Впрочем, мы и без домов отдыха на жизнь не жаловались. Кормили нас отлично. Полкилограмма мяса полагалось на день, 100 граммов масла, 100 граммов сахара. Ели столько, сколько надо было. Особенно на Ленинградском фронте, в блокаде были, там кормили хуже, а летная норма и норма подводников были очень высокими. Мы знаем, что кто-то голодал, а мы в это время питались, как надо. Но летчику и нельзя голодать, у летчика перегрузки. Во время воздушного боя девятикратная нагрузка. Глаза потемнеют, и сознание потерять можно. Техников кормили хуже, конечно. Пшенкой в основном.

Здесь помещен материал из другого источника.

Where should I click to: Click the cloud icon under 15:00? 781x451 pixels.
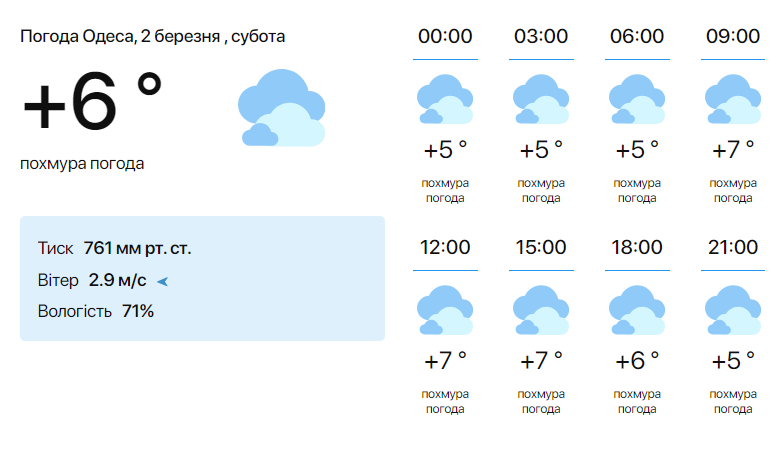point(541,310)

А нам еще фронтовые сто граммов давали. Помню хорошо такую деталь, было это году в 1942-м, что ли. Пришли мы в столовую, накрыли нам стол, и один летчик где-то задержался. Принесли 100 граммов фронтовые, и мы решили подшутить: взяли водку вылили и налили ему воды. Он приходит. Говорит: «Ваше здоровье!» — и залпом выпил эти 100 граммов. Крякнул: «А!» — и заморгал глазами. А как же без шуток? Мы ведь молодые мальчишки были.
— Какими были взаимоотношения с БАО?
— Мы к ним не имели никакого отношения. Они работали, нас всем обеспечивали, кормили, поили, обували, одевали, поставляли горючее. Помню, когда мы прибыли в 524-й полк, командир полка был генерал-майор Лакеев и командиром БАО был майор. Командир БАО подходит, подает руку, мол, здорово. А Лакеев: «Ну, Иван Алексеевич, ты что? А ну доложи как следует!» Потом у них, насколько мне известно, были дружеские отношения.
— В полку дружили эскадрильей или полком?
— Мы и эскадрильей, и полком дружили. У нас было 2 эскадрильи — 24 летчика и звено управления. Это командир полка, штурман полка, комиссар полка. А потом, в 1943 году, полк стал трехэскадрильным. Мы все друг друга знали — нас всего-то было около 200 человек. Была настоящая фронтовая дружба, верность слову. Ребята все были славные. С техниками у нас были братские отношения. Мы в самолетах не особо разбирались. Все от них зависело. У меня был замечательный техник, который всю войну меня обслуживал, Саша Елизаров.
— Если говорить о камуфляже — как вы раскрашивали самолет?
— Зимой обычно раскрашивали сверху белыми пятнами, низ оставался голубой. А что делали с камуфляжем летом, я не помню. Наверное, должны были закрашивать, зимний камуфляж ведь демаскировал.
Как еще красили? Кок винта красили. Тузы рисовали. В нашем полку не было фирменного знака. На фюзеляже писался номер, на хвосте тоже.
— Зимой аэродром укатывали?
— Да, были бревна-волокуши. Трактор возил их, трамбовал ими. Они тяжелые были, и снег получался как асфальт. Никаких казусов не случалось, взлетали как положено.
— Женщины в полку были?
— Много. Две летчицы, Вера Зенкова и Нина Добромысова, летали на Ла-5. [Зенкова Аполлинария Ивановна, младший лейтенант. Воевала в составе 415-го иап. Сбитых самолетов нет. Награждена орденом Отечественной войны 2-й ст.
Добромысова Ксения Ефремовна, младший лейтенант. Воевала в составе 415-го иап. Сбитых самолетов нет. Награждена орденом Отечественной войны 2-й ст.] Одна из них сбила «109-й» даже. Еще оружейницы были девчата, прибористки и радистки. Мы к женщинам-летчицам относились с уважением. Они летали, надо сказать, здорово и выполняли боевую работу наравнее с мужчинами. Обе прошли войну, остались живы.
—А бытовали ли у вас приметы, предчувствия, суеверия?
— Бриться не полагалось перед полетом. Других вроде примет не было. Уходя в бой, мы не боялись настолько сильно, чтобы тщательно следить за приметами. Скажу честно, по сравнению с пехотой, на которую сыпались бомбы, снаряды, мины, пули, война для меня не была такой уж страшной. Ведь летчик сидит в кабине, слышит, как рокочет мотор, иногда стреляет. Правда, один раз, помню, в Норвегии, я летел над каким-то немецким аэродромом, и зенитки открыли огонь. Я слышал звук от разрывающихся рядом снарядов, но мне страшно не было. Даже в самый опасный момент, когда зенитка меня подбила над вражеской территорией и мне до своих надо было дотянуть, все равно как-то страха особого не было.